La légitimité du concept de patrimoine n’est donc pas une invention des années 1960 : la politique culturelle de Roosevelt dans les années 1930 contribue à ce tournant dans la perception du passé. On assiste dans les années 1960 à un élargissement de la conception du patrimoine qui prend désormais de multiples formes. A la Smithsonian Institution, la patrimonialisation se traduit ainsi par l’ouverture de nouveaux musées dans deux bâtiments historiques du centre, mais aussi par la mise en place d’un projet d’histoire orale pour conserver (et du même coup instituer) l’histoire de la S.I. elle-même.

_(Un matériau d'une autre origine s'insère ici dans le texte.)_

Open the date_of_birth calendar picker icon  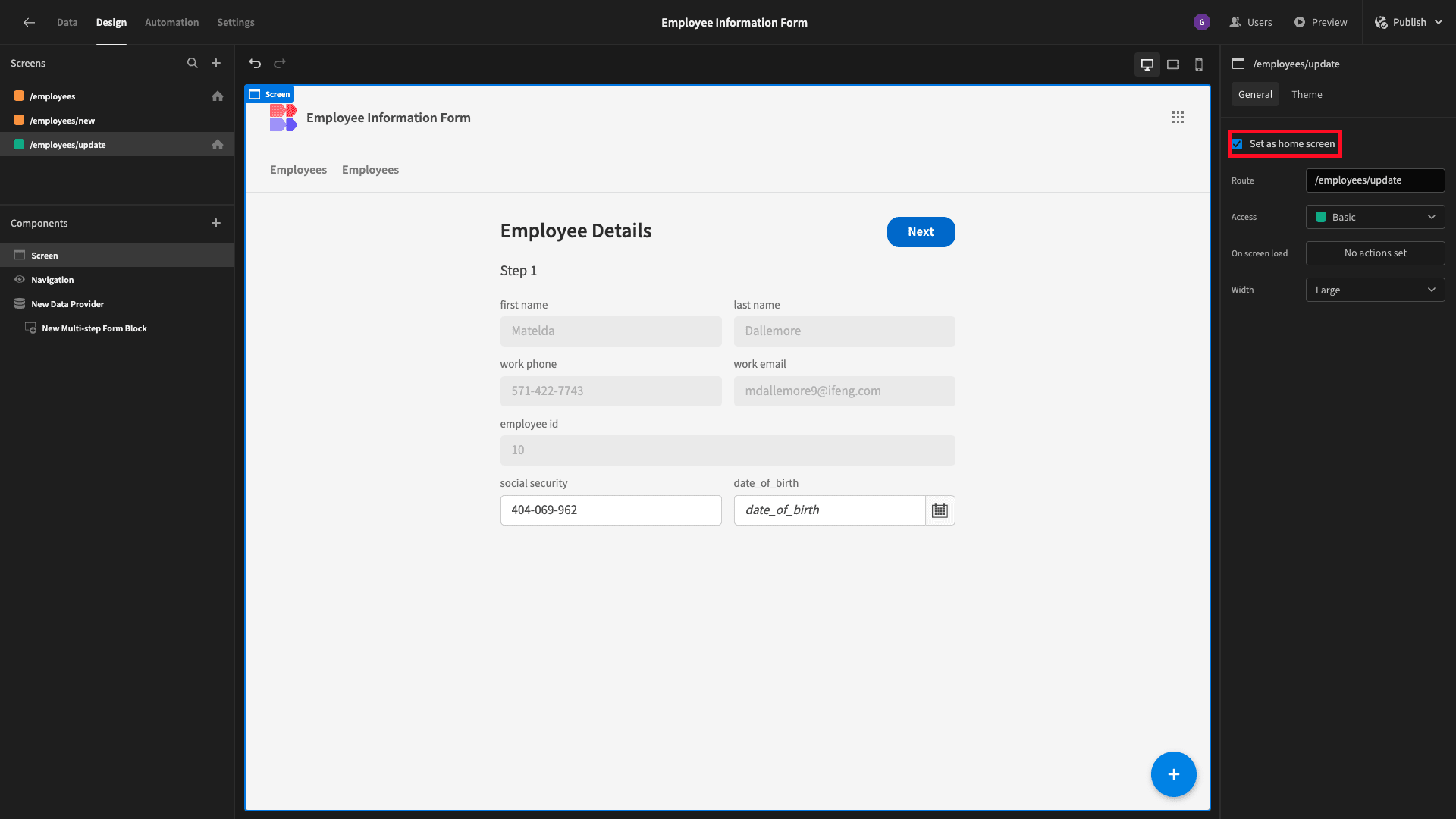[940, 510]
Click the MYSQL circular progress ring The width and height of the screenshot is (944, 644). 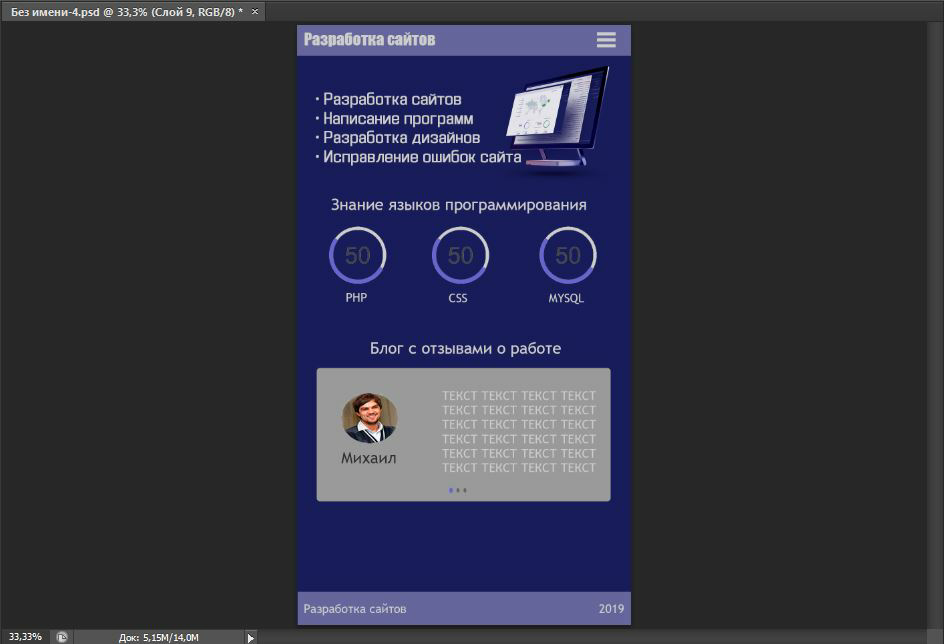click(567, 256)
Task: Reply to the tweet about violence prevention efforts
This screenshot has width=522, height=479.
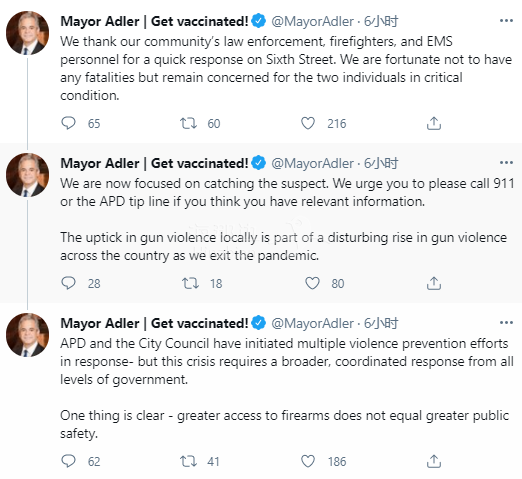Action: (68, 461)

Lorsque Ripley propose en mars 1973 la création d’un programme d’histoire orale, il reçoit le soutien immédiat du directeur des archives, qui lui signale la forte motivation d’un de ses employés pour le projet. En l’espace de six mois, une historienne, Myriam Freilicher, est recrutée pour mener les entretiens. Cette dernière organise fin 1973 une réunion d’information à l’intention du personnel de la Smithsonian Institution, pour annoncer le projet. Dans une note adressée à Ripley, elle indique qu’une trentaine de personnes assiste à la réunion. Outre le nombre de présents, qui indique de l’intérêt pour le projet, Myriam Freilicher fait état de la motivation et même de l’enthousiasme de la part des participants ; elle précise que plusieurs avaient déjà commencé à mener des entretiens d’histoire orale ou y avaient sérieusement songé avant cette rencontre.561 Signe d’un engouement pour la nouvelle méthode qu’est l’histoire orale, tournant épistémologique dans le travail des archives de la Smithsonian Institution, la naissance du projet est également révélatrice de ce nouveau rapport au passé.

Notes
560.

Wolf Von Eckardt, “Renwick : a Triumph Over Neglect”, The Washington Post, 22 janvier 1972, p. B1.

561.

Dillon Ripley évoque pour la première fois un projet d’histoire orale dans les minutes de la réunion de la commission exécutive le 19 mars 1973, S.I.A., record unit 616 box 1, folder : « Executive Committee. Secretary’s », 2 ; le directeur des archives, Richard H. Lytle, lui répond dans une note du 19 mars : « Oral History at the Smithsonian », record unit 281 box 42, folder : « SI Archives – Oral History Project (1973) » ; Lytle annonce à Ripley la prise de fonction de Myriam Freilicher dans une note du 10 septembre 1973 : « SI Oral History », R.U. 281 box 42, folder : « SI Archives – Oral History Project (1973) » ; Myriam Freilicher fait le compte rendu d’une réunion d’information sur le projet d’histoire orale tenue le 13 novembre 1973 dans une note à Lytle et Ripley du 11 décembre 1973 : « Oral History Project on the Smithsonian », record unit 281 box 42, folder : « SI Archives – Oral History Project (1973) ».